WHAT IS BEING ASKED: Please print the data again exactly as given.

MATERIAL FOR THIS EXERCISE:
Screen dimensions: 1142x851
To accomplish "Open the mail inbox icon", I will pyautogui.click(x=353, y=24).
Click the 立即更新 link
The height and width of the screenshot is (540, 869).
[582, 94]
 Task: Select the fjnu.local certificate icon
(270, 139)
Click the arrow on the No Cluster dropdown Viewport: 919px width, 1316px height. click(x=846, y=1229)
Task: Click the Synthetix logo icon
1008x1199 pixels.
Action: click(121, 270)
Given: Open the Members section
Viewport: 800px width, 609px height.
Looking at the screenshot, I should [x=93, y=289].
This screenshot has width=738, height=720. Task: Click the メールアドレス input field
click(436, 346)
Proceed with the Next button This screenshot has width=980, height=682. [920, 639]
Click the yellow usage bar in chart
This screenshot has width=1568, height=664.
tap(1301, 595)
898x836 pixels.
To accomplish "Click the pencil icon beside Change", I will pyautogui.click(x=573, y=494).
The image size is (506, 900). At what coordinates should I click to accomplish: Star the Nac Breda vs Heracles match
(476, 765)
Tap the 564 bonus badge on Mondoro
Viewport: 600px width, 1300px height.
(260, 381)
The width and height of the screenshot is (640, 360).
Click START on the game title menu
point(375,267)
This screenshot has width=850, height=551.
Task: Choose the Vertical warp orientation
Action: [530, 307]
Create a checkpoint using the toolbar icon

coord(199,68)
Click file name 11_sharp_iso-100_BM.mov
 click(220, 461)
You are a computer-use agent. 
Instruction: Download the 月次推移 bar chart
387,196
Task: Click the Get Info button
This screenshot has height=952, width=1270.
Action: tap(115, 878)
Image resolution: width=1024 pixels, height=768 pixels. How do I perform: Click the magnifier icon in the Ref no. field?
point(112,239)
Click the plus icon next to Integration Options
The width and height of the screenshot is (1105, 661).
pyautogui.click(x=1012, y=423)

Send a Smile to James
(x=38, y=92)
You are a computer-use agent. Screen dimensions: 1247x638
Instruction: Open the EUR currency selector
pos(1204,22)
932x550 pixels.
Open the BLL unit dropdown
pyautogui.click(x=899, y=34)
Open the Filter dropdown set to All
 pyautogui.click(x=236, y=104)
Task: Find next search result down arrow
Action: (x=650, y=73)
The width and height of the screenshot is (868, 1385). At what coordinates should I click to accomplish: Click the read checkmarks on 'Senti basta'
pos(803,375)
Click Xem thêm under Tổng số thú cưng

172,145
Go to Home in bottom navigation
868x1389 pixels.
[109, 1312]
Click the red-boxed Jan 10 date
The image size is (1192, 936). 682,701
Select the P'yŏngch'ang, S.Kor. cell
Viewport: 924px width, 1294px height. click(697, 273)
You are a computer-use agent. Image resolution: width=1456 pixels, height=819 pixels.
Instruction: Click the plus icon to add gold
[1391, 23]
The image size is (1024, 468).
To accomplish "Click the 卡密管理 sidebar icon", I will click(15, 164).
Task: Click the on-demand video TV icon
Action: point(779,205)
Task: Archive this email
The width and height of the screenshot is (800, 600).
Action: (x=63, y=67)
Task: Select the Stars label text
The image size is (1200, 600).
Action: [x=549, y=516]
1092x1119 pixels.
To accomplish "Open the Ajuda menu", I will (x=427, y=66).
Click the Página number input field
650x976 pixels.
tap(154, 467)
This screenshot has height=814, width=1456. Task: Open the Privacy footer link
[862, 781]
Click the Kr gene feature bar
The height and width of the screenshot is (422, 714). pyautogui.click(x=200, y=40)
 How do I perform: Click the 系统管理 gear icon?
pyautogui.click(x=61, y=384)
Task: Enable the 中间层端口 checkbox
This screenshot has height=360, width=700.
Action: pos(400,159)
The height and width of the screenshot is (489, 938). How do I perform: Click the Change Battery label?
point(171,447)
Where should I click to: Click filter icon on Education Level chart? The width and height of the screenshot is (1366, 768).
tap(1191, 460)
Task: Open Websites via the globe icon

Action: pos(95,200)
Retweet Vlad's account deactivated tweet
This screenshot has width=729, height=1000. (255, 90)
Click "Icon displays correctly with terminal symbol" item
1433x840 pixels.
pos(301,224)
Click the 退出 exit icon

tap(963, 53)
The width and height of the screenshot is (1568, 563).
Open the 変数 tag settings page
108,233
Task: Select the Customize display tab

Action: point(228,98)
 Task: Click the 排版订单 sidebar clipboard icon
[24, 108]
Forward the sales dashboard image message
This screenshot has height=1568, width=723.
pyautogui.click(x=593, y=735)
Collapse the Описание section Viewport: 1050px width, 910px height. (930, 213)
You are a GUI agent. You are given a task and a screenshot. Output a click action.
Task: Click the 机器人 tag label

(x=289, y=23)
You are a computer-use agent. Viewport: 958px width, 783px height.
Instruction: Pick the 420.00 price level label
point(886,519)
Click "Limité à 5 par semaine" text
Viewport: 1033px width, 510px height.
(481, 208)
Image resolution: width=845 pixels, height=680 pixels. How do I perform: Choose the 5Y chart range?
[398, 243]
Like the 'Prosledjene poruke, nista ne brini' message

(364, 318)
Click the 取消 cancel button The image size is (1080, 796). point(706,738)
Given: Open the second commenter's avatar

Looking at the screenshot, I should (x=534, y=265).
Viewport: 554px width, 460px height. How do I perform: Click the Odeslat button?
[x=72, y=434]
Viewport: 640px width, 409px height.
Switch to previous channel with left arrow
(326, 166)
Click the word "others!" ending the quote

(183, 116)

RESPONSE BELOW:
Screen dimensions: 1142x851
To accomplish "Open the mail inbox icon", I will pyautogui.click(x=353, y=24).
Click the 立即更新 link
The height and width of the screenshot is (540, 869).
[582, 94]
 Task: Select the fjnu.local certificate icon
(270, 139)
Click the arrow on the No Cluster dropdown Viewport: 919px width, 1316px height. click(x=846, y=1229)
Task: Click the Synthetix logo icon
1008x1199 pixels.
Action: click(121, 270)
Given: Open the Members section
Viewport: 800px width, 609px height.
Looking at the screenshot, I should [x=93, y=289].
This screenshot has width=738, height=720. Task: Click the メールアドレス input field
click(436, 346)
Proceed with the Next button This screenshot has width=980, height=682. [920, 639]
Click the yellow usage bar in chart
This screenshot has width=1568, height=664.
tap(1301, 595)
898x836 pixels.
To accomplish "Click the pencil icon beside Change", I will pyautogui.click(x=573, y=494).
The image size is (506, 900). At what coordinates should I click to accomplish: Star the Nac Breda vs Heracles match
(476, 765)
Tap the 564 bonus badge on Mondoro
Viewport: 600px width, 1300px height.
(260, 381)
The width and height of the screenshot is (640, 360).
Click START on the game title menu
point(375,267)
This screenshot has width=850, height=551.
Task: Choose the Vertical warp orientation
Action: [530, 307]
Create a checkpoint using the toolbar icon

coord(199,68)
Click file name 11_sharp_iso-100_BM.mov
 click(220, 461)
You are a computer-use agent. 
Instruction: Download the 月次推移 bar chart
387,196
Task: Click the Get Info button
This screenshot has height=952, width=1270.
Action: tap(115, 878)
Image resolution: width=1024 pixels, height=768 pixels. How do I perform: Click the magnifier icon in the Ref no. field?
point(112,239)
Click the plus icon next to Integration Options
The width and height of the screenshot is (1105, 661).
pyautogui.click(x=1012, y=423)

Send a Smile to James
(x=38, y=92)
You are a computer-use agent. Screen dimensions: 1247x638
Instruction: Open the EUR currency selector
pos(1204,22)
932x550 pixels.
Open the BLL unit dropdown
pyautogui.click(x=899, y=34)
Open the Filter dropdown set to All
 pyautogui.click(x=236, y=104)
Task: Find next search result down arrow
Action: (x=650, y=73)
The width and height of the screenshot is (868, 1385). At what coordinates should I click to accomplish: Click the read checkmarks on 'Senti basta'
pos(803,375)
Click Xem thêm under Tổng số thú cưng

172,145
Go to Home in bottom navigation
868x1389 pixels.
[109, 1312]
Click the red-boxed Jan 10 date
The image size is (1192, 936). 682,701
Select the P'yŏngch'ang, S.Kor. cell
Viewport: 924px width, 1294px height. click(697, 273)
You are a computer-use agent. Image resolution: width=1456 pixels, height=819 pixels.
Instruction: Click the plus icon to add gold
[1391, 23]
The image size is (1024, 468).
To accomplish "Click the 卡密管理 sidebar icon", I will click(15, 164).
Task: Click the on-demand video TV icon
Action: point(779,205)
Task: Archive this email
The width and height of the screenshot is (800, 600).
Action: (x=63, y=67)
Task: Select the Stars label text
The image size is (1200, 600).
Action: [x=549, y=516]
1092x1119 pixels.
To accomplish "Open the Ajuda menu", I will (x=427, y=66).
Click the Página number input field
650x976 pixels.
tap(154, 467)
This screenshot has height=814, width=1456. Task: Open the Privacy footer link
[862, 781]
Click the Kr gene feature bar
The height and width of the screenshot is (422, 714). pyautogui.click(x=200, y=40)
 How do I perform: Click the 系统管理 gear icon?
pyautogui.click(x=61, y=384)
Task: Enable the 中间层端口 checkbox
This screenshot has height=360, width=700.
Action: pos(400,159)
The height and width of the screenshot is (489, 938). How do I perform: Click the Change Battery label?
point(171,447)
Where should I click to: Click filter icon on Education Level chart? The width and height of the screenshot is (1366, 768).
tap(1191, 460)
Task: Open Websites via the globe icon

Action: pos(95,200)
Retweet Vlad's account deactivated tweet
This screenshot has width=729, height=1000. (255, 90)
Click "Icon displays correctly with terminal symbol" item
1433x840 pixels.
pos(301,224)
Click the 退出 exit icon

tap(963, 53)
The width and height of the screenshot is (1568, 563).
Open the 変数 tag settings page
108,233
Task: Select the Customize display tab

Action: point(228,98)
 Task: Click the 排版订单 sidebar clipboard icon
[24, 108]
Forward the sales dashboard image message
This screenshot has height=1568, width=723.
pyautogui.click(x=593, y=735)
Collapse the Описание section Viewport: 1050px width, 910px height. (930, 213)
You are a GUI agent. You are given a task and a screenshot. Output a click action.
Task: Click the 机器人 tag label

(x=289, y=23)
You are a computer-use agent. Viewport: 958px width, 783px height.
Instruction: Pick the 420.00 price level label
point(886,519)
Click "Limité à 5 par semaine" text
Viewport: 1033px width, 510px height.
(481, 208)
Image resolution: width=845 pixels, height=680 pixels. How do I perform: Choose the 5Y chart range?
[398, 243]
Like the 'Prosledjene poruke, nista ne brini' message

(364, 318)
Click the 取消 cancel button The image size is (1080, 796). point(706,738)
Given: Open the second commenter's avatar

Looking at the screenshot, I should (x=534, y=265).
Viewport: 554px width, 460px height. How do I perform: Click the Odeslat button?
[x=72, y=434]
Viewport: 640px width, 409px height.
Switch to previous channel with left arrow
(326, 166)
Click the word "others!" ending the quote

(183, 116)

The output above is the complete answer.